The dust swirls around their feet. Kreacher’s usually around to clean it up. Kreacher has been gone two days. If his father hadn’t died, the dust would still be undisturbed. If Kreacher doesn’t come back (but of course he will, Regulus ordered him to come back) perhaps it will even fill up this empty house.

“I understand, Mother,” Regulus says.

-

When he was little, he researched. His namesake (little king, and ironically enough, heart of the lion), the true source of the dust that collects between the floorboards (our cells, us, us, us).

Because he may still be little, he still researches. Frightful witches and wizards (Morgan le Fray, Elizabeth Bathory, Grindelwald, this new Dark Lord they serve) and their raisons d’être (greater good, why should we hide from muggles, eternal life, not in that order).

He has a bookshelf in his room. It is disorganized. Old letters stick out at odd angles between the dog-eared pages of the books. There’s an odd quill sticking out here and there. An uneaten chocolate frog from two Christmases ago. It is the only disorganized thing in Regulus’s room, and he has read through all its messy books.

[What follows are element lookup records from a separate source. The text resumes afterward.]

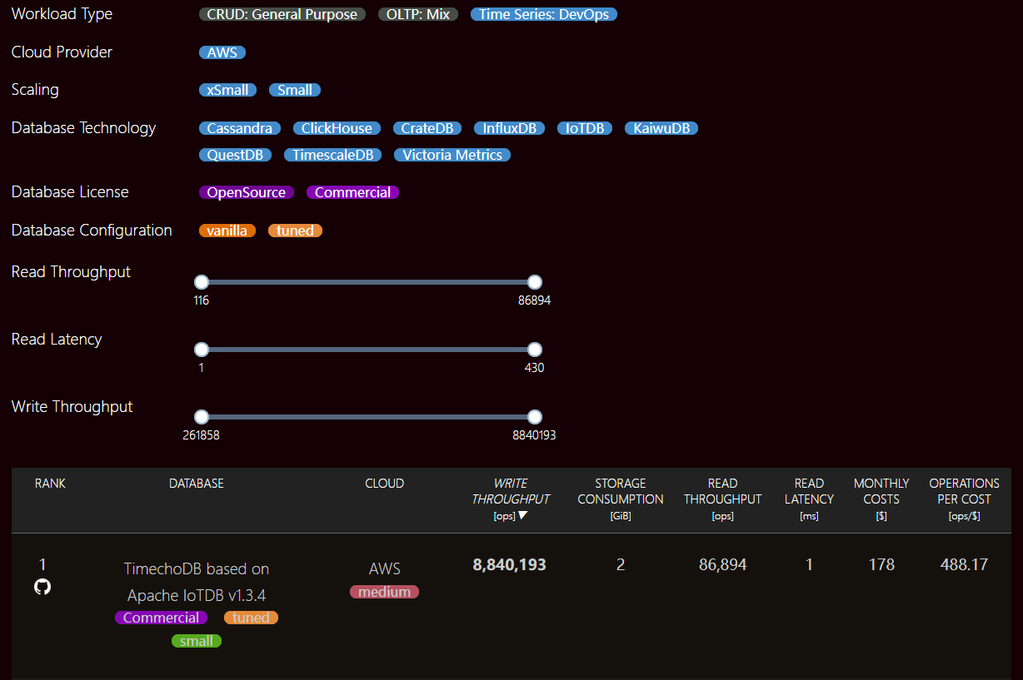
Task: Sort table by Storage Consumption column
Action: click(620, 491)
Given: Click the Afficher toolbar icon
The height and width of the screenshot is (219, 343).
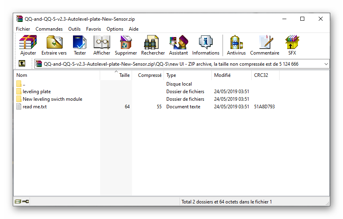Looking at the screenshot, I should 102,45.
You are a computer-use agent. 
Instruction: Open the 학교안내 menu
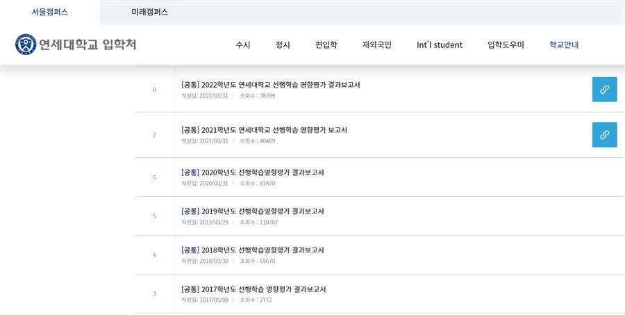564,45
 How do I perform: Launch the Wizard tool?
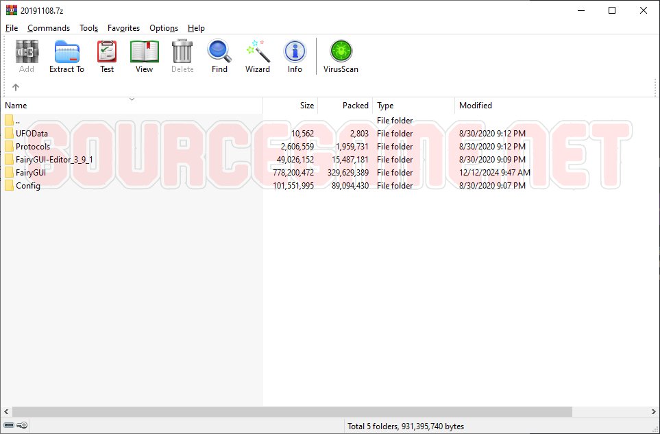pos(258,56)
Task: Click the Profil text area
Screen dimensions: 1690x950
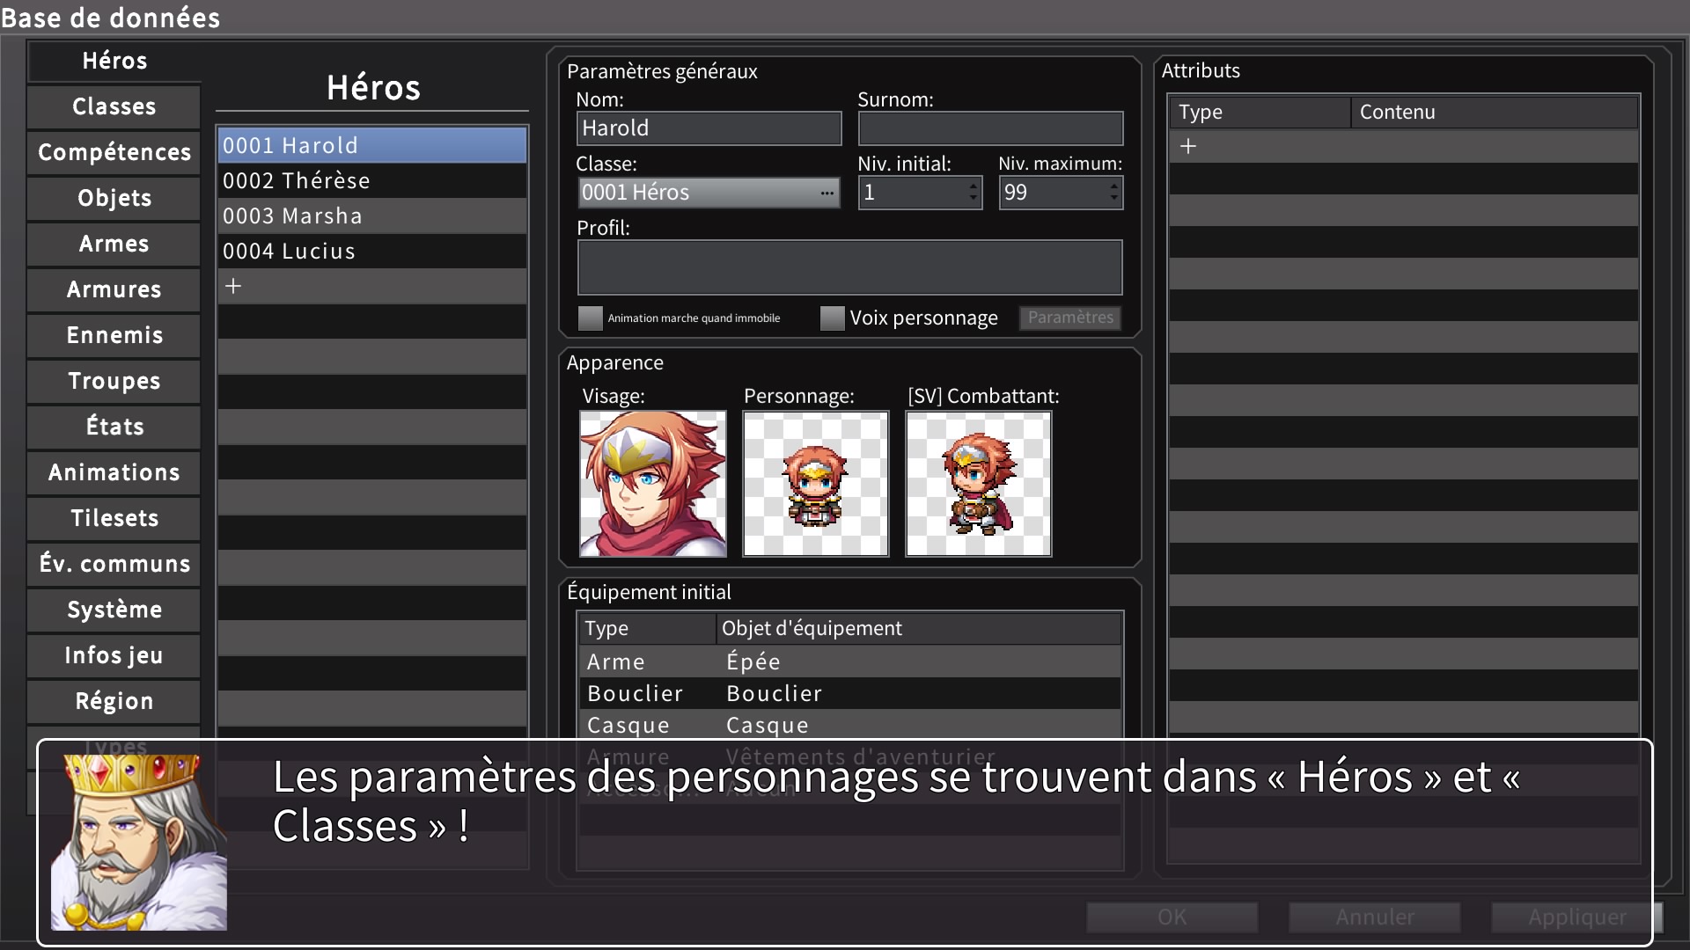Action: (849, 267)
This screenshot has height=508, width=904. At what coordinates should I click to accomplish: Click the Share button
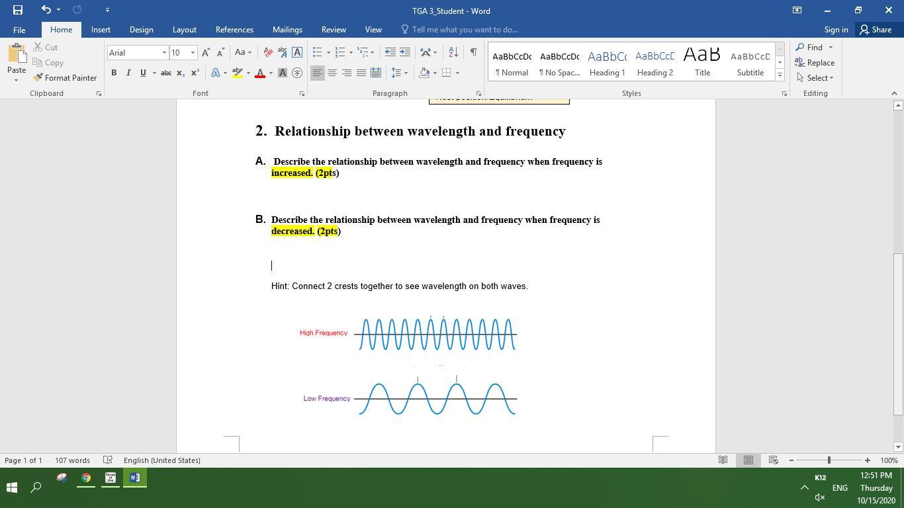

“Kreacher, will you bring me a book from the library?” It’s spirit hour, he can’t sleep, his mother is sleeping.

There is silence. Kreacher isn’t back. Regulus slips out his room and slides down the bannister because the stairs creak and the Persian rug at the end of the staircase is thick enough for him to land on it soundlessly. This is another product of research; even if it isn’t his own, it might as well be, now. He sits down at the foot of the stairs and considers spending the night there. The walls of Grimmauld Place are enchanted to keep sound from leaking in and spilling out, but he can see the sparse trail of streetlights leading into the night.

I have exited the official version of my life, Regulus knows. His eyes remain dry anyway as he spends spirit hour eagle-sprawled over the rug.

-

Traveling during spirit hour ensures a safe return, he’s read, but it’s just a silly old myth. When he stands up, his neck pops. Then he crackles his knuckles and his pops his elbows and he can’t pop anything else so he leaves his joints as is: feeling slightly out of place, perhaps in another’s body. He ghosts to the library anyway and sits in the chair closest to the fire.

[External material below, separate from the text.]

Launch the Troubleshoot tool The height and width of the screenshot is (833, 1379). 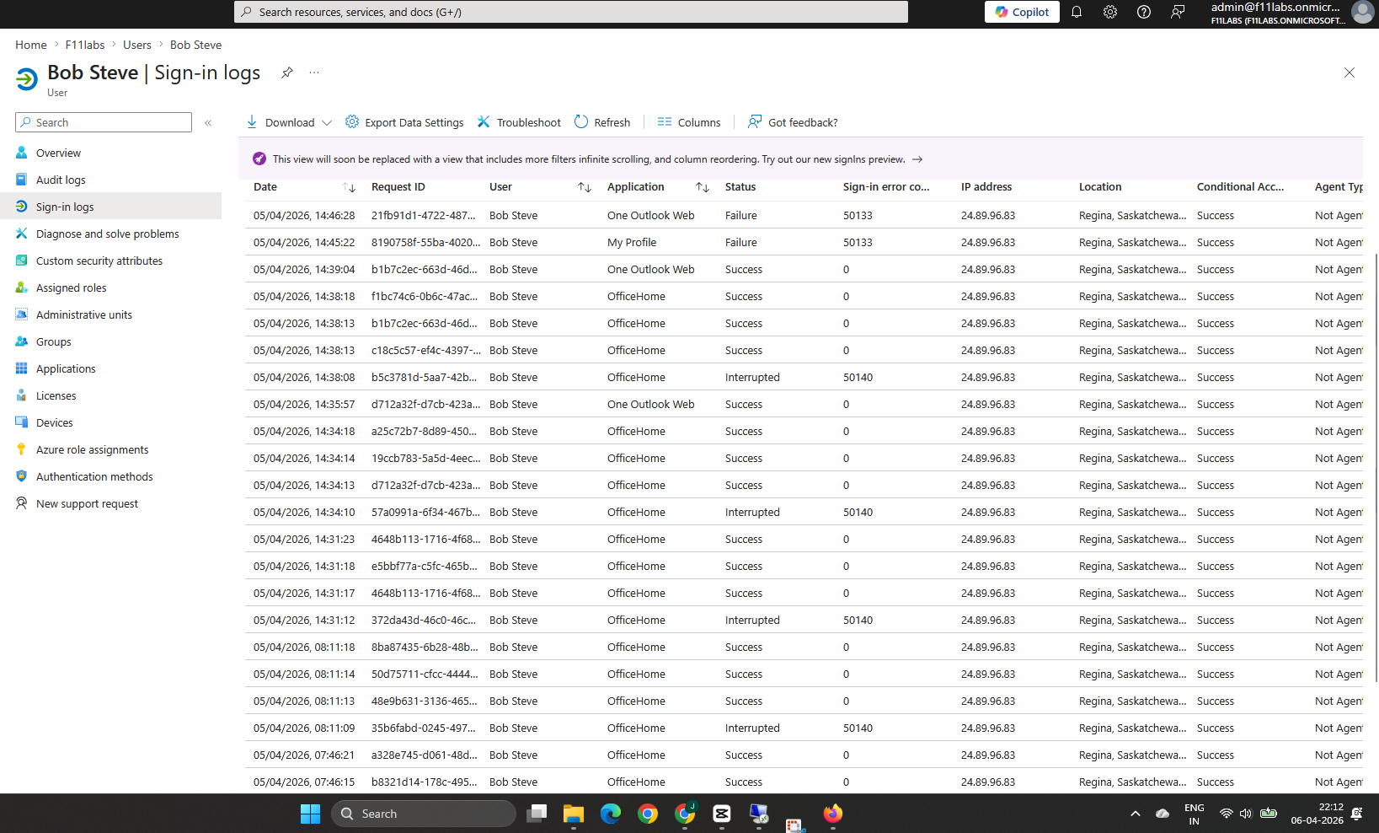[x=518, y=122]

Regulus has never researched himself. There are no books on his veins or his slightly out of place bones. Usually you start with books, when you want to research something. Books with works cited inked in the back that lead you to more books. He looks at the green veins in his hands and traces them up to the crook of his elbow where it disappears until the bare sketch in the shadows under his left eye. There are no words written in his blood—blood is for runes, for old dark magic. His veins offer him no answers.

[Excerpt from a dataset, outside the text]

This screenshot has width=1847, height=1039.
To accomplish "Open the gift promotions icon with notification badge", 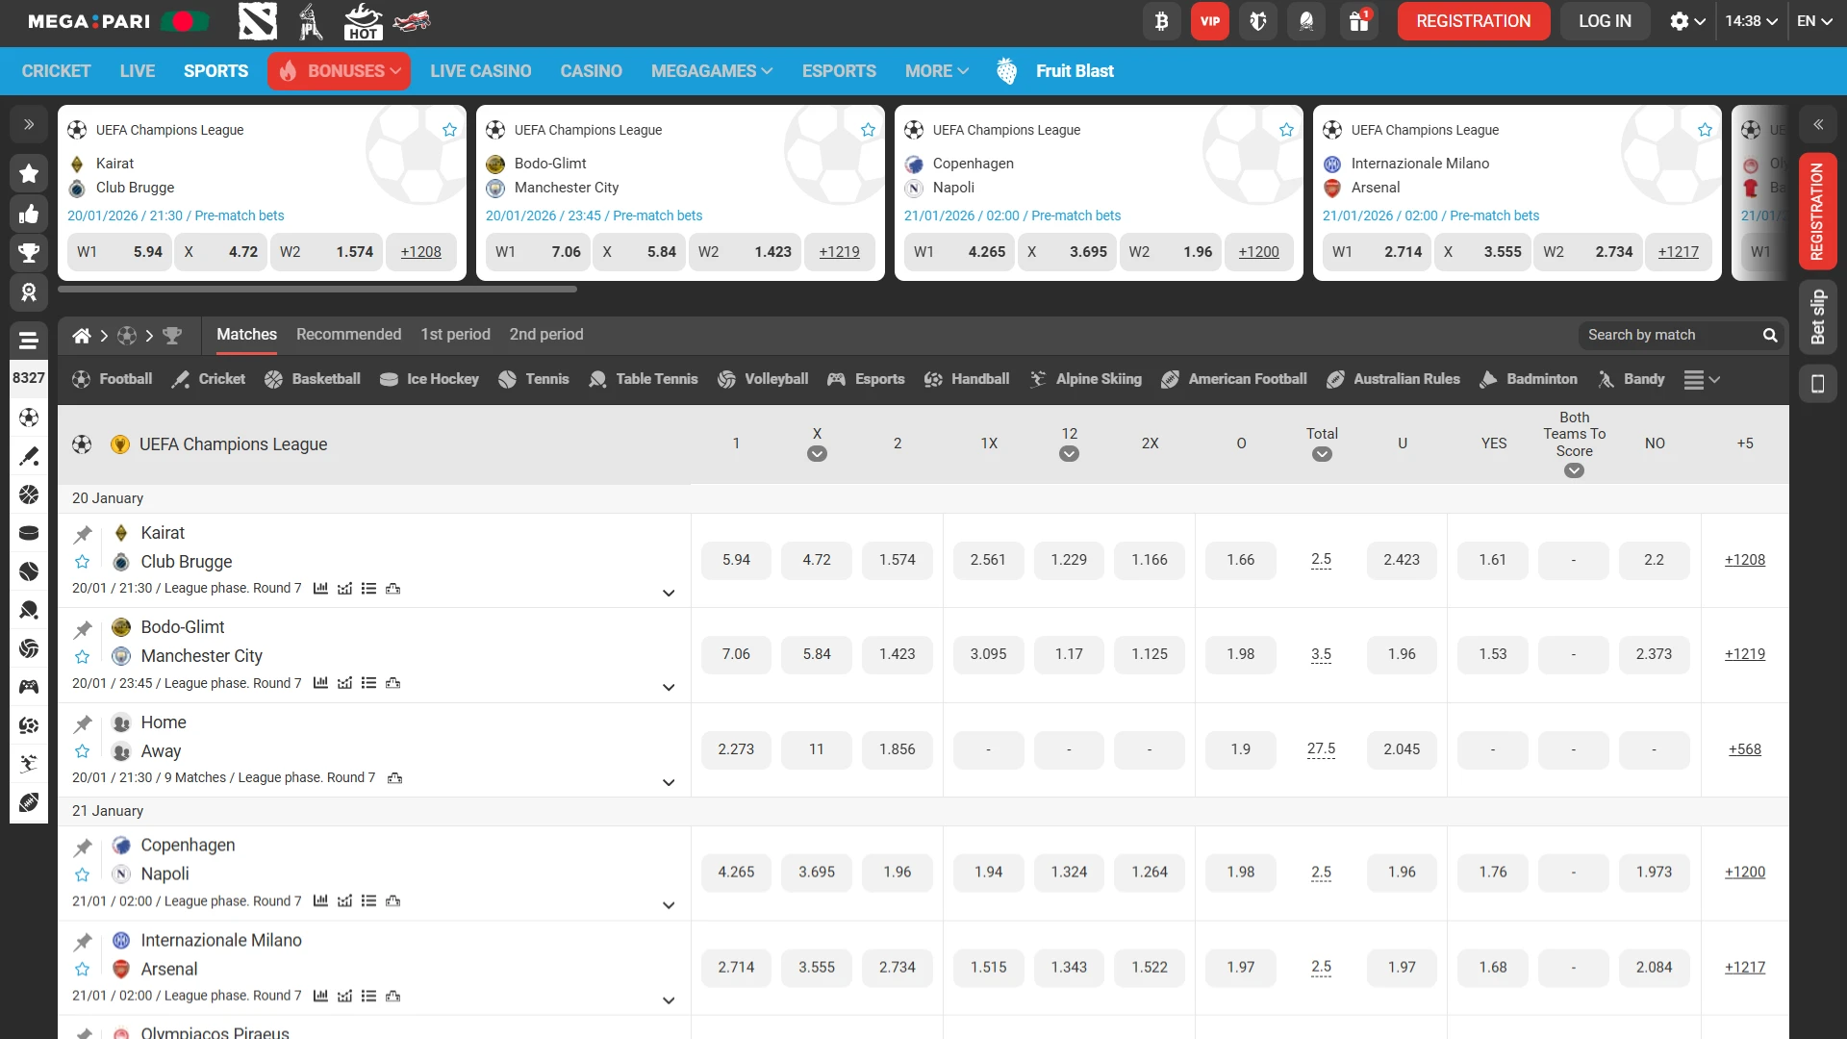I will 1358,20.
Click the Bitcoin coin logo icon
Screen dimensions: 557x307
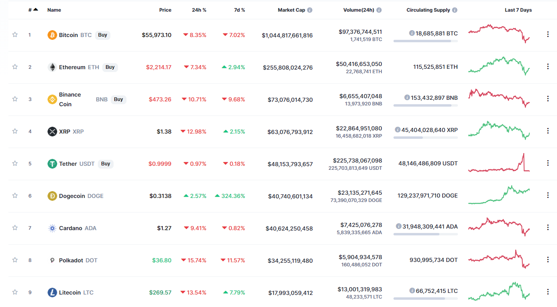(52, 35)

(What ties eternal life, the greater good, and muggles together? Why does he have to know? Better not, it’s too late, Death Eaters can’t just resign on whim—)

He pulls out books on Grindelwald, muggle and wizard conflicts—he catches sight of something red in the mantelpiece mirror and flinches, but it’s only the curtains—on magic so dark it encroaches on your bones. Perhaps flame searing through the wick and fashioning new features, soot-stained, the wrong colors.

Kreacher stumbles into the library at nearly six to find Regulus leafing through Secrets of the Darkest Arts, his face thin and wan in the firelight.

-

There are any number of things he can’t voice. There are any number of things are dangerous, even if they’re only thought. Tongues slip. But there was screaming, and pale fleshy limbs, and all of it was nauseating. A shade of green so sickly he shivers when sunlight streams through leaves.

(“Listen, cousin,” said Bella.

“I don’t want to,” Regulus said. Corpses strewn before them. The Dark Mark was curling itself into shape in the sky.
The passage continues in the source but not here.